Friday, an avalanche on Mt. Everest resulted in the death of twelve Sherpas, and three others are missing. The disaster throws a light on the Nepali people who cater to wealthy but inexperienced mountain climbers who pay dearly to say they’ve climbed Everest. The Sherpas do the majority of the work: guiding the way, judging conditions, setting equipment, and ensuring the success of the expeditions. National Geographic photographer Aaron Huey explains what makes the Sherpas risk their lives over and over.
The majority of the Sherpa climbers I talked to don't really want to be doing this business, but when you live in this super-remote mountain valley where there is this highway of money coming through, you go out and risk your life.
Before commercial expeditions, there were only three things: yak, buckwheat, and potatoes. When you can make 30 times as much money carrying loads up icefalls and setting up tents on Everest, you're going to not do the buckwheat. A lot of these guys are just trying to do it long enough to get their kids in a private school in Kathmandu and build a teahouse in their village, where they can retire.

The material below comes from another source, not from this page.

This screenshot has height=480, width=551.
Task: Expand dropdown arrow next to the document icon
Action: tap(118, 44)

There is a slice of the community that lives to climb and go from mountain to mountain, just like my Western friends who do that, but those guys are in an extreme minority. Most do it because it's the only real business. That's one thing a lot of people don't think about.
On the one hand, the tourism money makes a real difference in the lives of the mountain people. On the other hand, is it worth it when your father, son, or husband doesn’t come home? Read more about the Sherpas at NatGeo News.
(Image credit: Aaron Huey, National Geographic)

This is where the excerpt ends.